DATE OF BIRTH (DD/MM/YYYY): 15/01/1948

PLACE OF BIRTH: Milledgeville, Georgia

GENDER: female

ETHNICITY: White

OCCUPATION: retired teacher

EDUCATION: bachelor of science degree in elementary education

AREAS OF RESIDENCE OUTSIDE REPRESENTATIVE REGION FOR LONGER THAN SIX MONTHS:

After being born in Milledgeville, the subject lived there until the age of 6. She then moved to Sparta, where she lived until age 18. After that point, the subject lived in these areas as follows:

Orange, Texas, for three years: age 19-22
Gainesville, Florida, for one and a half years: age 23-25
New Castle, Delaware, for one and a half years: age 26-27
Wilmington, North Carolina, for two years: age 27-29

From age 29 on, the subject has lived in Atlanta, Georgia.

OTHER INFLUENCES ON SPEECH: N/A

The text used in our recordings of scripted speech can be found by clicking here.

RECORDED BY: Sarah Maria Nichols

DATE OF RECORDING (DD/MM/YYYY): 10/05/2021

PHONETIC TRANSCRIPTION OF SCRIPTED SPEECH: N/A

TRANSCRIBED BY: N/A

DATE OF TRANSCRIPTION (DD/MM/YYYY): N/A

ORTHOGRAPHIC TRANSCRIPTION OF UNSCRIPTED SPEECH:

[Subject clicks tongue.] Well, I just grew up in a very poor situation with no parents.
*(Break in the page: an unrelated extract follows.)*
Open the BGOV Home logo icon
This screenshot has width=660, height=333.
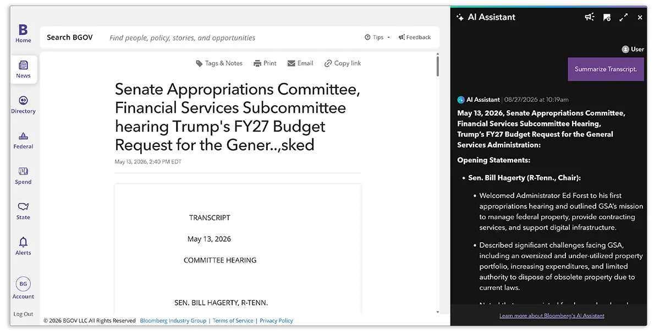point(23,30)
They both had died, and so I was like an orphan. But my stepsister took me in for a couple years, and I helped her sort of raise her kids. But, luckily, I became a cheerleader for three years in high school, so that gave me somethin’ to feel good about. And, um, then I went to [the University of] West Georgia and had a good time there, and then the money had run out, so I had to go find a job. And that’s what I did. …

Well, I met [my husband] pretty soon after I had started working. And he had ju- — he was getting ready to graduate from Georgia Tech. And, so, he took off for Texas to go to work and dumped me. So, I started going through all the files and personnel to find guys to take me out to eat, which I did. And, um, every time he would call my apartment, they would tell him I wasn’t there. And he got a little anxious to know where I had been, and I just told him: I was out getting supper, or getting lunch, or whatever, that somebody was buying for me. And, um, so he decided I’d better come to Texas and visit him, which I did, and we got engaged. That’s the end of that story. …
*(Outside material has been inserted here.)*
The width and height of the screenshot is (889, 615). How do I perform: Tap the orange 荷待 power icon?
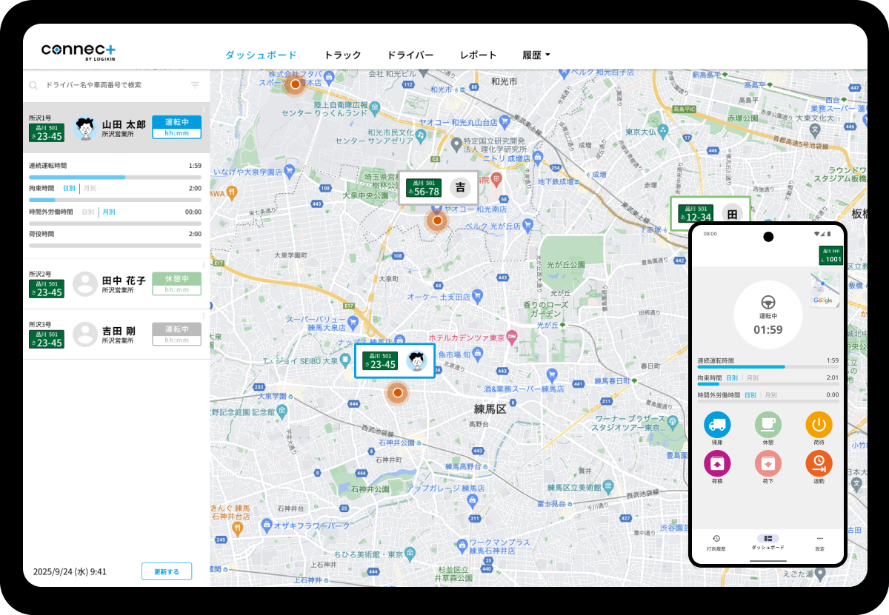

Well, I guess the last one [trip] we went on to Norway was — to see the Northern Lights — would probably be the highlight because it was so unusually beautiful. To see that green in the sky. But you really didn’t see it. Um, to see the optical illusion, I guess, is what it really portrayed. [Subject clears throat.] But it was fun, and, um, we went with [my husband’s] sister and her husband, and we had a great time. And we spend our summers in Nova Scotia, which is just icing on the cake: peaceful, and our cottage is right on the edge of the ocean. And it’s two rooms; it takes me five minutes to clean up. And then I can do whatever I want to with the rest of the day. So, just easy — it’s an easy way of life up there. People don’t get as stressed out as they do down here in the South. So, it’s good.
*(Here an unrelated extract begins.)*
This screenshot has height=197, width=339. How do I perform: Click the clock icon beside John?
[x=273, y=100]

TRANSCRIBED BY: Sarah Maria Nichols

DATE OF TRANSCRIPTION (DD/MM/YYYY): 10/05/2021

PHONETIC TRANSCRIPTION OF UNSCRIPTED SPEECH: N/A

TRANSCRIBED BY: N/A

DATE OF TRANSCRIPTION (DD/MM/YYYY): N/A

SCHOLARLY COMMENTARY

The subject misreads at least two words (“unnecessary” for “unsanitary” and “fertile” for “futile”) or leaves words out entirely in the scripted speech. This is likely a case of simply rushing the reading or not paying close enough attention, rather than a characteristic of her dialect, culture, or educational background.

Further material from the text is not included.